The US banking giant revised up its global GDP growth forecast to 2.5 percent this year, with increases of between 0.1 percent and 0.3 percent in developed markets, including the US, the eurozone and Japan, Cheng said.
However, Citi adopted a guarded view on Taiwan, holding its GDP growth forecast steady at 3.7 percent because of weakening exports to its largest trading partner, China, and growing inflationary and taxation pressures ahead, Cheng said.
The Ministry of Economic Affairs is mulling electricity price increases, while the Ministry of Finance is studying levying a capital gains tax on securities and real-estate investments.
“We stand by the prediction that the economy probably bottomed out in the first quarter and will show improvement from the second quarter, although we are less sure about the pace of the pickup,” Cheng said.
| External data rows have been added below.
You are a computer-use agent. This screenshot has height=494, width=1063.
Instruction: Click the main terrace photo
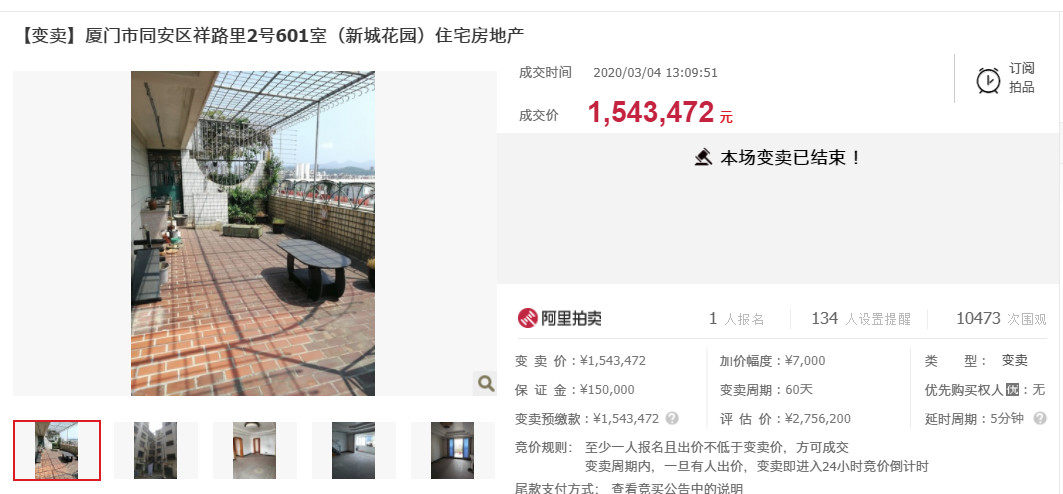[253, 233]
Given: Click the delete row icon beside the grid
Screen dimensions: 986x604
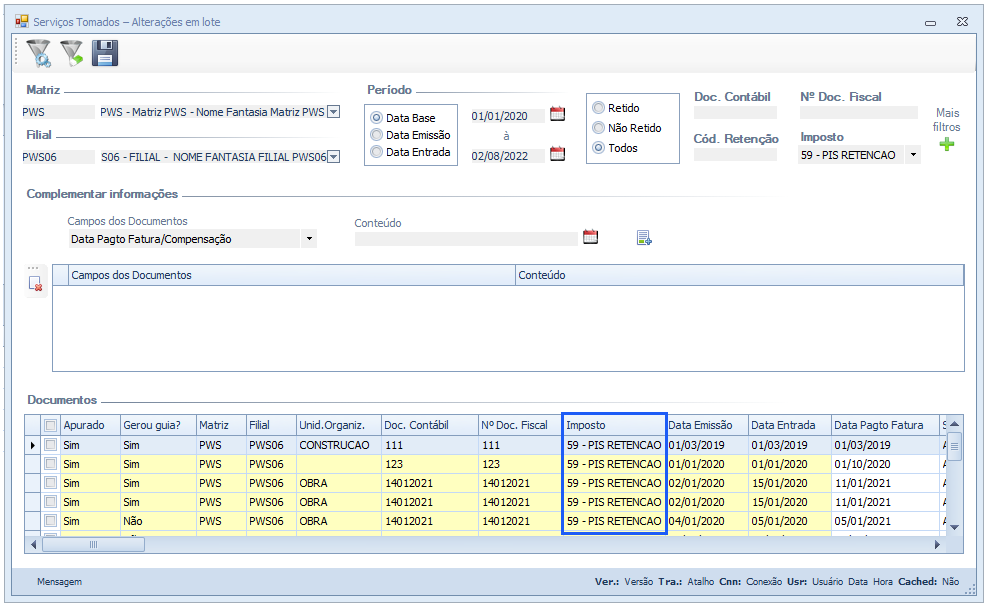Looking at the screenshot, I should click(x=36, y=284).
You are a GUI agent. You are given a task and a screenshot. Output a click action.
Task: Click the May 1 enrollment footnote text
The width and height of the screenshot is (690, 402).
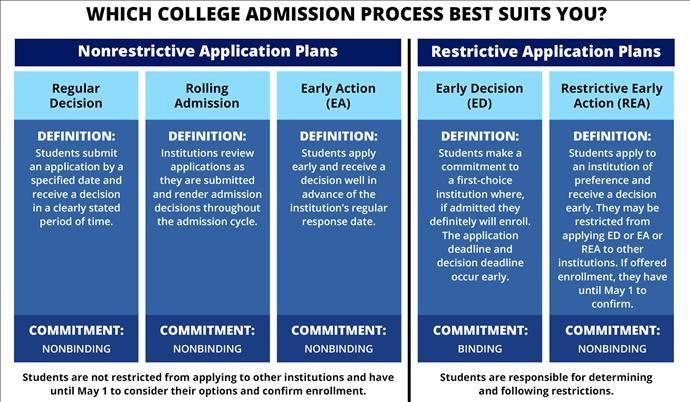208,384
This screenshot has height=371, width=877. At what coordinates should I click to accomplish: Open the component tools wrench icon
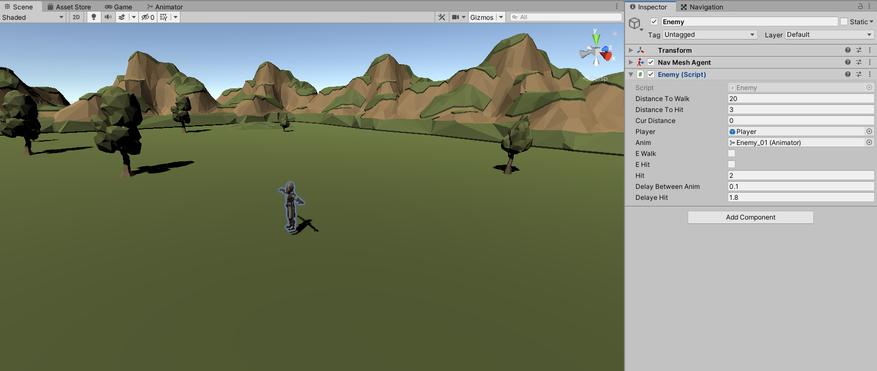[x=442, y=17]
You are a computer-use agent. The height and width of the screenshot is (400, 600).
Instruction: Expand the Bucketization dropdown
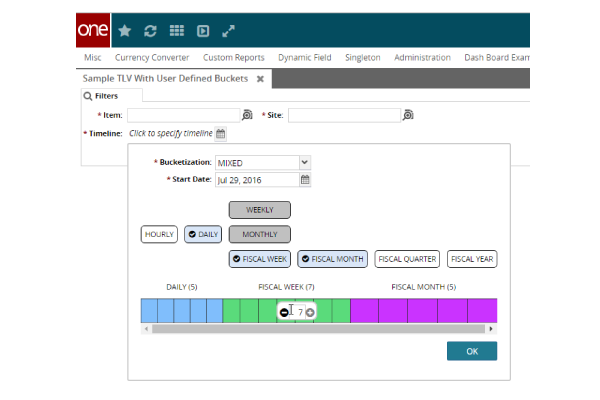tap(305, 162)
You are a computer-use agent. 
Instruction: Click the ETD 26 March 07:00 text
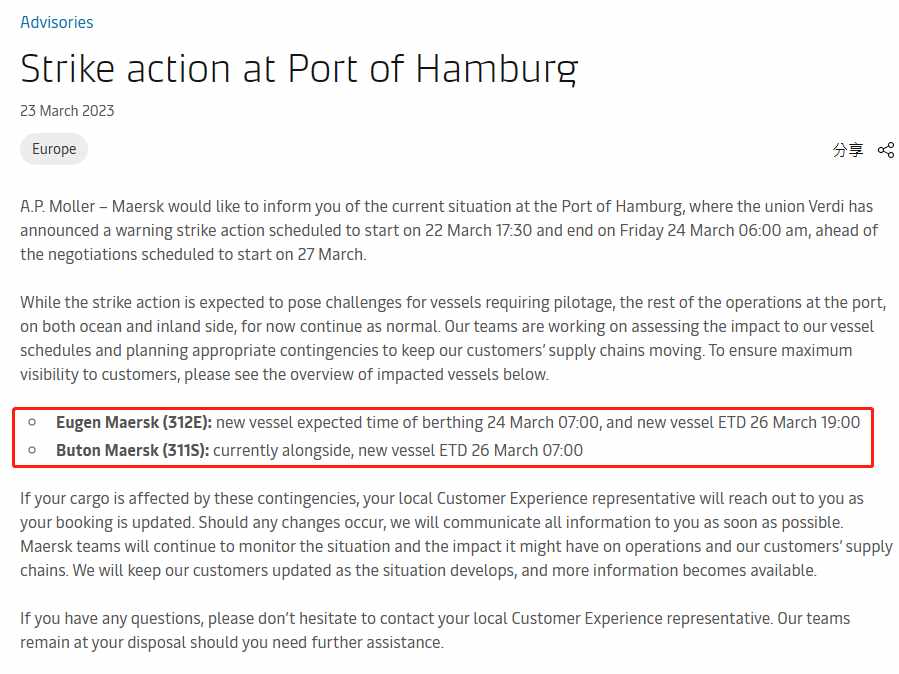[x=511, y=450]
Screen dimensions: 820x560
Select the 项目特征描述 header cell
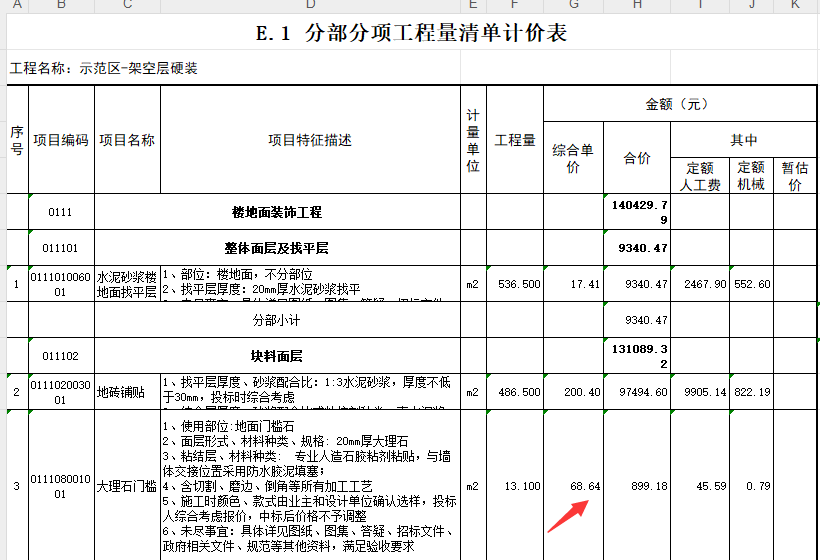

Private investment is likely to become stronger on the back of a steady recovery in the global economy, while private consumption is displaying signs of a slowdown, based on the latest retail and dining revenue figures, Cheng said.
Expectations of higher utility costs and more taxes bode ill for consumer spending going forward, he said, adding that international crude oil prices pose another major downside risk.
Citi expects crude oil to trade at an average of US$115 a barrel this year, but it raised its target price from US$120 to US$125 a barrel, he said.
DBS shared Citi’s concerns on downside risks linked to crude oil prices.
“Together with South Korea and Thailand, Taiwan is the most vulnerable to oil price shocks in Asia,” the Singaporean banking group said in a report released yesterday.
The fuel price increases will inevitably erode household income and depress real consumption growth given the slim chance of wage increases, DBS said, without tinkering with Taiwan’s economic showing, which it estimates will expand by 2.9 percent this year.
Retailers are unlikely to pass higher cost burdens onto consumers to avoid dampening demand, therefore limiting the negative impact on GDP, the report said.
Both foreign banking groups expect the central bank to keep the benchmark rediscount rate flat at 1.875 percent this year because the risk of inflationary pressures, while higher, remains benign.